To whom do we owe allegiance?

I mean, it's easy to figure out the terms of our responsibility to our employers. (If you're unsure, just ask - they'll let you know.) And we all have vague notions of our responsibilities as citizens of our respective countries. I'm wondering if there is another sort of responsibility proper to literacy workers or facilitators of basic adult education.

"Allegiance" is the wrong term, probably. Maybe "professional responsibility" - though it's hard to know why "professional" when so many of us volunteer.

There isn't a professional body to guide us - though there's no end of groups and organizations willing to manage and govern us (for a fifteen to thirty percent cut for admin). We don't have an association or guild. Conferences, we have. Conferences up the wazoo. And during conferences we can often get discounts on our hotel rooms and travel or food allowances. But if you're a family literacy worker - paid or otherwise - and your car breaks down the the 964 an hour outside Stony Rapids, Saskatchewan or near Coal Brook on the #1 north out of Port-aux-Basques, Newfoundland, you can't call 1-800-reading to get roadside help. (Actually, I think you can call that number, but you'll only reach a directory of psychic service providers - which is just sad.)

That's a Canadian example - I don't know enough to speak to life as a committed literacy worker in Scotland or Florida or Western Australia - but I worry the pattern holds. We don't have a clear, professional ethic and voice and charter and community.

Community.

Community, and our responsibilities. Or, at least, my responsibilities. That's something of what I've spent the last month moping thinking about.

New Brunswick doesn't have a literacy coalition anymore. There's a group with that word in their name - actually, there are a couple since we have two distinct language groups in which to be literate. But the anglophone group that calls itself the Literacy Coalition of New Brunswick is just one more small literacy org among several, and not a particularly active one.

Last September, DC LEARNs' Ben Merrion wrote a post titled Celebrate Adult Education and Family Literacy Week by Finding Out How Adult Learners Successfully Fought a Cut to DC Programs. That's a hell of a title, but it's not undeserved. The post recalls the recent work by adult learners and others who "took part in advocacy efforts to restore funding to critical adult literacy services."
These students, along with advocates from the greater literacy community, fought to restore a $965,000 budget cut that was announced earlier this year. Adult education programs around the city encouraged their students to attend DC City Council’s hearing on the budget in April to implore council members to restore the funding. Diverse students filled six panels, describing their positive and life-changing experiences in adult basic education, GED preparation, and English as a Second Language classes.
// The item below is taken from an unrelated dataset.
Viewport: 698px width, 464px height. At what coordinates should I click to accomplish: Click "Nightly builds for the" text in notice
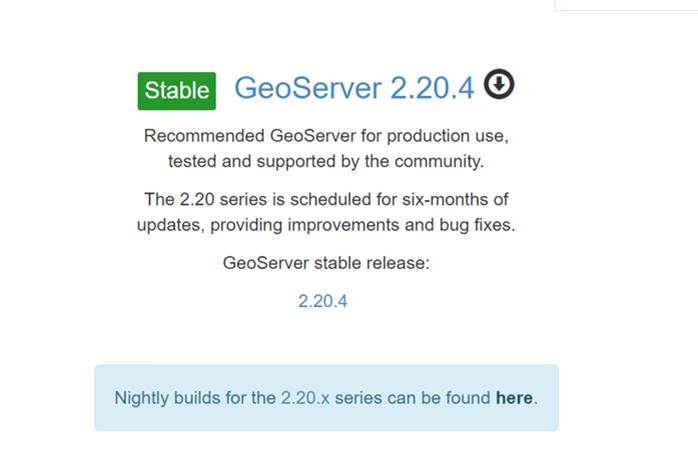coord(195,398)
Led by Council Chairman Vincent Gray, the DC City Council fully restored the funding after listening to adult student’s testimonies. Throughout this week, we will be posting testimony from these learners as well as profiling some of them on our site.

I think that's amazing and wonderful. I also think that many groups in Canada, were they to try to reproduce this, would quickly find their funding cut further, and their charitable status suspended. That's one consequence of becoming dependent on provincial or federal government funding - there is to be no biting or embarrassing the hand that feeds you.

Even a post as gentle and circumspect as this will cause unease among some of my friends and colleagues.

So I ask: who are we? Who do we work for? To whom do we owe our allegiance? Is it to whoever pays us? What if we are volunteers?

Riddle me this: Is appropriate and accessible adult literacy support a human right? Do our citizens have a right to free, accessible basic adult education? And if it's to be free, how do we facilitators get paid? Or do we?

I'm pretty sure getting paid to do what others volunteer to do isn't any kind of right.

Don't get me wrong. I like getting paid. I like my job. It's decent, honourable work done under the wing of employers who are also decent and honourable.

I just wonder, sometimes, if there's a larger responsibility.